> [What the exercise asks] Below are some records. Print exactly the lines between the one holding "837x357 pixels." and the one holding "Click the Highlight", inclusive, and nothing else.

> [Data supplied]
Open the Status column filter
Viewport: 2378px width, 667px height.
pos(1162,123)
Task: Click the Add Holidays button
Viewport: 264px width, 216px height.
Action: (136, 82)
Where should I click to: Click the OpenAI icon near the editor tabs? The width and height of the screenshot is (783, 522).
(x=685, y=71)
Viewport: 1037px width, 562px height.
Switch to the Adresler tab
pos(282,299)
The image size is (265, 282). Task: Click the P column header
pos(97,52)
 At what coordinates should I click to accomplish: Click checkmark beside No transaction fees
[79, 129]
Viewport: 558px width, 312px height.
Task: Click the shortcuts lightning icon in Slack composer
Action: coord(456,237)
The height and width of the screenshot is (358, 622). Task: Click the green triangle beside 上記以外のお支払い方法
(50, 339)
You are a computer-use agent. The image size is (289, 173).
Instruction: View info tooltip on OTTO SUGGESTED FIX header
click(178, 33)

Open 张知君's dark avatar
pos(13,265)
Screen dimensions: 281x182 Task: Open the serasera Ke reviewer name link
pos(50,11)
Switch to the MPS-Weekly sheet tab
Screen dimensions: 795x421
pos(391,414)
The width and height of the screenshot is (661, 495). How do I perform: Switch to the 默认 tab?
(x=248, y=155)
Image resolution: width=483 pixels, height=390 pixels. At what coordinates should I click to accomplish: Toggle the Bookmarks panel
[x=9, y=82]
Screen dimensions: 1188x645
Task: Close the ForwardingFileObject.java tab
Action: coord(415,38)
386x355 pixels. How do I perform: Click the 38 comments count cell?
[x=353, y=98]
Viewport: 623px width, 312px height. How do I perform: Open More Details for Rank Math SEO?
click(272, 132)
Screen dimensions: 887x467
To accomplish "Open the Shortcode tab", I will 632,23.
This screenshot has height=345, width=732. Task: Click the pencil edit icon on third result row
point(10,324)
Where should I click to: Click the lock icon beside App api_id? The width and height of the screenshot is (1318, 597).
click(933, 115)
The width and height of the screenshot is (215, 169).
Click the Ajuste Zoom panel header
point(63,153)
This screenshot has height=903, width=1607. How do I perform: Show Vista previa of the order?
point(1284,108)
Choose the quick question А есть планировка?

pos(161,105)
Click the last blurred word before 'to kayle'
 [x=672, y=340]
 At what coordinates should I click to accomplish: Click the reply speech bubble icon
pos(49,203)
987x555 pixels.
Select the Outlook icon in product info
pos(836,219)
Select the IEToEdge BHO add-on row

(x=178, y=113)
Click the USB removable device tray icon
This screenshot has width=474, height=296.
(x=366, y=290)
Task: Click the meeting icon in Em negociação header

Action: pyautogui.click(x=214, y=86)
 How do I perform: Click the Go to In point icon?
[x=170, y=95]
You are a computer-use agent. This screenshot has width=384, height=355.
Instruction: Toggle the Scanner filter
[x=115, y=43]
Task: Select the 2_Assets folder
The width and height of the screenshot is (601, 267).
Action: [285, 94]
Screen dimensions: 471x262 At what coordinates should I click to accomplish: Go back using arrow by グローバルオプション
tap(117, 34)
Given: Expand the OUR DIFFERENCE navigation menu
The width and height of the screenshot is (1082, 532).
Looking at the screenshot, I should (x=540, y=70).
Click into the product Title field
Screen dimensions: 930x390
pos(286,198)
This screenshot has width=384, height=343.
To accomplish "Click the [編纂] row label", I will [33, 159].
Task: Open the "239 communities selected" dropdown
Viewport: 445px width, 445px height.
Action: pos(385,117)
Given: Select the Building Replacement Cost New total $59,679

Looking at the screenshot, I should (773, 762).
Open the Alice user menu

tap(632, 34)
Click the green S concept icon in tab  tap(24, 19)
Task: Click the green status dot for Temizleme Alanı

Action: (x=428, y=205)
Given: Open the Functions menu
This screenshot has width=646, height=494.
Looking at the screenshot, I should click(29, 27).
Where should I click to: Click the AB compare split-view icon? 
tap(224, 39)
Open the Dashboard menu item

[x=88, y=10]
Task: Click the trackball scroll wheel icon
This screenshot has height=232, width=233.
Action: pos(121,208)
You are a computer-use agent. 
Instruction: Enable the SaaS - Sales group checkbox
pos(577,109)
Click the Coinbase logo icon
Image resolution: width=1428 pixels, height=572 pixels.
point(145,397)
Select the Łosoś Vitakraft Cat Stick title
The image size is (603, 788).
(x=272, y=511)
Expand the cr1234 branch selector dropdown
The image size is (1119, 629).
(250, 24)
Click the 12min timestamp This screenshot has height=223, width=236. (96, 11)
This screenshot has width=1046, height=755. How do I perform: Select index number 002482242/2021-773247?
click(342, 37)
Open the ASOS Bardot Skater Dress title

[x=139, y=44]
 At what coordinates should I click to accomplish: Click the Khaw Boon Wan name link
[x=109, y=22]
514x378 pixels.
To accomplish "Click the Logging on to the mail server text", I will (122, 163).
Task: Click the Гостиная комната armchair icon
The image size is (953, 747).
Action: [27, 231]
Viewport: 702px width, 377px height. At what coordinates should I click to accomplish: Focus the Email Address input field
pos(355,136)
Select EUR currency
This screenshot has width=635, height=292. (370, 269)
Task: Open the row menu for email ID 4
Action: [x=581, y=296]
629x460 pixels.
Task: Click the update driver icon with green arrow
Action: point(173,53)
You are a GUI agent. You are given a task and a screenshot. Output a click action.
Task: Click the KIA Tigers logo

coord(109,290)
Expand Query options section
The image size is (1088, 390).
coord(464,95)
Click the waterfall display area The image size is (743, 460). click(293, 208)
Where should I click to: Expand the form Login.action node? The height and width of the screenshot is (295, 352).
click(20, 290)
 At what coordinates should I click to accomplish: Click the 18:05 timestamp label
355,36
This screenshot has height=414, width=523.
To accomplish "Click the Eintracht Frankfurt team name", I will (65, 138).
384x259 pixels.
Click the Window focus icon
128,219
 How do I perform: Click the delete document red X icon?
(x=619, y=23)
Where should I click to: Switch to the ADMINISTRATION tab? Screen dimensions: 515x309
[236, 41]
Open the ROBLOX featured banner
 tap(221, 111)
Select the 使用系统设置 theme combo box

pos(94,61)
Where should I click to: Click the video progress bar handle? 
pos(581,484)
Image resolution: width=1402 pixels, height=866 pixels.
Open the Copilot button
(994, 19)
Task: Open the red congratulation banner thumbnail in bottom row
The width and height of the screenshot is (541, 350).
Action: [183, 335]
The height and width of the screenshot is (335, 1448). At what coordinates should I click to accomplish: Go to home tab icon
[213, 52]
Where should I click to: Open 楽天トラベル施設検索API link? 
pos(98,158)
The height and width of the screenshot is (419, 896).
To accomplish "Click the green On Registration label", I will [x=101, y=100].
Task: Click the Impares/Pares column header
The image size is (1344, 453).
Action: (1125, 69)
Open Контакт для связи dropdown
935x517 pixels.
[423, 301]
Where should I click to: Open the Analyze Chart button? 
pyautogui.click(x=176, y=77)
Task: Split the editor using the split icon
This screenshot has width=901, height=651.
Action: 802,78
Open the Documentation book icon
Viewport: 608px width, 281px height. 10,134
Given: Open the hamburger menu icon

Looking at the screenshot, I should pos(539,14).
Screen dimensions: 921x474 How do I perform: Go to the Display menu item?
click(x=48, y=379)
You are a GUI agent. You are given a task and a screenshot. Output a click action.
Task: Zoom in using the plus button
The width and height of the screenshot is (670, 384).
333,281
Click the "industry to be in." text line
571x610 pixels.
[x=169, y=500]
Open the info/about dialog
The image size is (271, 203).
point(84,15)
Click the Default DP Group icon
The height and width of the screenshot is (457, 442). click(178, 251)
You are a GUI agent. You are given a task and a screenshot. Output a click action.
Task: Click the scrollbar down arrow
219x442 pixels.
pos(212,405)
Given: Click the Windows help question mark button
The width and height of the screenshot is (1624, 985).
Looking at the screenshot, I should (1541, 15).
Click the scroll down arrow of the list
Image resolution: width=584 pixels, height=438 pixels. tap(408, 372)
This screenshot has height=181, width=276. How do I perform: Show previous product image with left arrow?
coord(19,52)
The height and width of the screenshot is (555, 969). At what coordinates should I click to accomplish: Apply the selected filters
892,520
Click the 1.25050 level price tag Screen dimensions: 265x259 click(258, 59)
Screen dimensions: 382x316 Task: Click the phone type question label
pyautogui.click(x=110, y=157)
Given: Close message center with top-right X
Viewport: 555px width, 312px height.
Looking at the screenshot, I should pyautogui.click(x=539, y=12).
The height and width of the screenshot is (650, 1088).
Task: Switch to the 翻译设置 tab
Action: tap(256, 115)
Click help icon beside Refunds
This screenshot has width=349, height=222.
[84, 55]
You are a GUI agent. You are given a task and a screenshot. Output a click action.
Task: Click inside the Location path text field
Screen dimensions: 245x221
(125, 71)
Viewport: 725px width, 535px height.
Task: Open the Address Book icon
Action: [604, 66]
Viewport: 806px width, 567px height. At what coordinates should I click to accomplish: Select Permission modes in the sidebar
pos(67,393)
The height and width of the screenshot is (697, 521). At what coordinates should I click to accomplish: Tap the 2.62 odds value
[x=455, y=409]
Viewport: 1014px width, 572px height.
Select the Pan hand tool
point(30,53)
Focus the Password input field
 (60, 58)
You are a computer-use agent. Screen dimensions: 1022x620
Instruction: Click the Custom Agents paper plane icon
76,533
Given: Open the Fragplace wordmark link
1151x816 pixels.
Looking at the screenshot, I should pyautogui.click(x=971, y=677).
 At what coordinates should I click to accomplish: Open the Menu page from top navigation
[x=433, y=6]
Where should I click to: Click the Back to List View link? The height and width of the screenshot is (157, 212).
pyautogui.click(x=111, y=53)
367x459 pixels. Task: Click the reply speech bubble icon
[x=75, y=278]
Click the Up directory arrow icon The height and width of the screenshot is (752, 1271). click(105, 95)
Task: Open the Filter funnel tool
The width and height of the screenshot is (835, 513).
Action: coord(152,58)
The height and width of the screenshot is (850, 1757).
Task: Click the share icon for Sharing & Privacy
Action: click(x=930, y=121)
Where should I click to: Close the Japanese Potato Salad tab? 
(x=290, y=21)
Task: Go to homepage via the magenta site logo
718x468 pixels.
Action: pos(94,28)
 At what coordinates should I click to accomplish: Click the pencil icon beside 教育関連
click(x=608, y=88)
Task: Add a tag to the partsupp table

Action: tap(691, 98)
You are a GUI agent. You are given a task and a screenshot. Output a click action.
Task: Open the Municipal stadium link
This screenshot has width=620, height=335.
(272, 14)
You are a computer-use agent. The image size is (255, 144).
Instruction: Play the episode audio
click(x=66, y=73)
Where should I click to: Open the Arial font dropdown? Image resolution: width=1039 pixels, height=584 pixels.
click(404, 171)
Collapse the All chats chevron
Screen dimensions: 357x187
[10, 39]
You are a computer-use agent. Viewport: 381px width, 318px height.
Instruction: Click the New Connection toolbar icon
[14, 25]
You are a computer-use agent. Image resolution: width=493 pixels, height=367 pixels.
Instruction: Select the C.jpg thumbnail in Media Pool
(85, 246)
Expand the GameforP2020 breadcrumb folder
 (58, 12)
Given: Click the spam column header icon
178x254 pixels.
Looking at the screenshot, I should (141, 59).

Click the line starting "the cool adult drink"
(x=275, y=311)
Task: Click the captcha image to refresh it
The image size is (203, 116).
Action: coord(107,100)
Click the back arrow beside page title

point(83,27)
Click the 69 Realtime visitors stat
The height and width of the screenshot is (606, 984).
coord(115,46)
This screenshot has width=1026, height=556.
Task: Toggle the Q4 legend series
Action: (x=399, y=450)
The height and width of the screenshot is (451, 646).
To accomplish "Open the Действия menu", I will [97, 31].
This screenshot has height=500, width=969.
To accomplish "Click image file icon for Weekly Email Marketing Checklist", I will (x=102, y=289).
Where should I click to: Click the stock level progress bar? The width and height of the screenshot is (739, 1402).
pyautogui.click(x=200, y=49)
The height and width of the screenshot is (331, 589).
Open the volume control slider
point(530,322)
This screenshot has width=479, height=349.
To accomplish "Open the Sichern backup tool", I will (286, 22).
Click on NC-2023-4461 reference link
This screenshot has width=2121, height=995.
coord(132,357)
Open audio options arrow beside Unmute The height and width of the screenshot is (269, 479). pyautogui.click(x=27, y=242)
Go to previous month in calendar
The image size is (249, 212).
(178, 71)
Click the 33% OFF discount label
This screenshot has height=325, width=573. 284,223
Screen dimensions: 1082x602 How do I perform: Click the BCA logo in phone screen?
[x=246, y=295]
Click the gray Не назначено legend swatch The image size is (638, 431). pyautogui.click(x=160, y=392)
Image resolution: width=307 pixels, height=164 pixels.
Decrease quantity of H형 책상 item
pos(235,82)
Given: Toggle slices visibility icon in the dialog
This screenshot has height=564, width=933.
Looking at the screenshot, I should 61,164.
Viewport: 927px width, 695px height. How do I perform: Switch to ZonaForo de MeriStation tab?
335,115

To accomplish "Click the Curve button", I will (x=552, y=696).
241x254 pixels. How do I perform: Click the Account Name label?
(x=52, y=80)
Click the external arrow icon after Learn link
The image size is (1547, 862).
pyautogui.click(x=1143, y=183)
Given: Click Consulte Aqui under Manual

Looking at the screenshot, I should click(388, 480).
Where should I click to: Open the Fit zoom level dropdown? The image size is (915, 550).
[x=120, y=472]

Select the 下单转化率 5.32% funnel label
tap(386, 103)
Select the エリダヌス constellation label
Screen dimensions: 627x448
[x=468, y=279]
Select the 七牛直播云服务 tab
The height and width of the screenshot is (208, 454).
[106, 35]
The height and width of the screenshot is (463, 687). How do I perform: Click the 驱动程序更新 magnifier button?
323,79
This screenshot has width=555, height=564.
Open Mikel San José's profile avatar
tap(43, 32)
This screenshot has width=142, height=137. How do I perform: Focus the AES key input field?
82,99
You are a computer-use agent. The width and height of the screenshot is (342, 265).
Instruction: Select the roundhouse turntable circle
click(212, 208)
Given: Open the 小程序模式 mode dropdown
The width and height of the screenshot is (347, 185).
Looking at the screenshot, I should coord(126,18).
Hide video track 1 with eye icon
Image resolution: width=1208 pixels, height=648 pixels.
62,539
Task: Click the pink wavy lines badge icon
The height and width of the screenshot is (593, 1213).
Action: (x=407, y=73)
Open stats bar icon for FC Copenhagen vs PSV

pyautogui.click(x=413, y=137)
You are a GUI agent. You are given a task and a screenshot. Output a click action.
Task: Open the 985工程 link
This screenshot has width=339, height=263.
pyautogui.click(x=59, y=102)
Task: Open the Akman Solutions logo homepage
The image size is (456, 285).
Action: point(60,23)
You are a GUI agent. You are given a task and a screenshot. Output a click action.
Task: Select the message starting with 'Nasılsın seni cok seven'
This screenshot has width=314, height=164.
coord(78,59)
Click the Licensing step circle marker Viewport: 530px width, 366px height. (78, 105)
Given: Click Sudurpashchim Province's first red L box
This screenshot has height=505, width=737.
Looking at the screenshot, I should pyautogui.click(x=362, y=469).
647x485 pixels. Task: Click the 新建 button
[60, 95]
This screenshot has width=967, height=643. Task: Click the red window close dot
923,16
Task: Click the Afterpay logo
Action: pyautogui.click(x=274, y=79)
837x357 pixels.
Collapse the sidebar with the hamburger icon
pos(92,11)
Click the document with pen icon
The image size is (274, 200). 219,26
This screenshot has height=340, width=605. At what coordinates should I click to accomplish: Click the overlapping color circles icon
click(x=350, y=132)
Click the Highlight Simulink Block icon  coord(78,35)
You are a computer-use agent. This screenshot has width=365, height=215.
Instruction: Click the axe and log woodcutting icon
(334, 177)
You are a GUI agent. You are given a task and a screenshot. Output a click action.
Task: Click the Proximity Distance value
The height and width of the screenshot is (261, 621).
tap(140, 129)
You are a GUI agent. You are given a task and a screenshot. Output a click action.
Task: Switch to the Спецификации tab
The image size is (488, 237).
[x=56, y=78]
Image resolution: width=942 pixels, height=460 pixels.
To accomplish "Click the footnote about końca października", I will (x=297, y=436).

> [Answer to the exercise]
837x357 pixels.
Collapse the sidebar with the hamburger icon
pos(92,11)
Click the document with pen icon
The image size is (274, 200). 219,26
This screenshot has height=340, width=605. At what coordinates should I click to accomplish: Click the overlapping color circles icon
click(x=350, y=132)
Click the Highlight Simulink Block icon  coord(78,35)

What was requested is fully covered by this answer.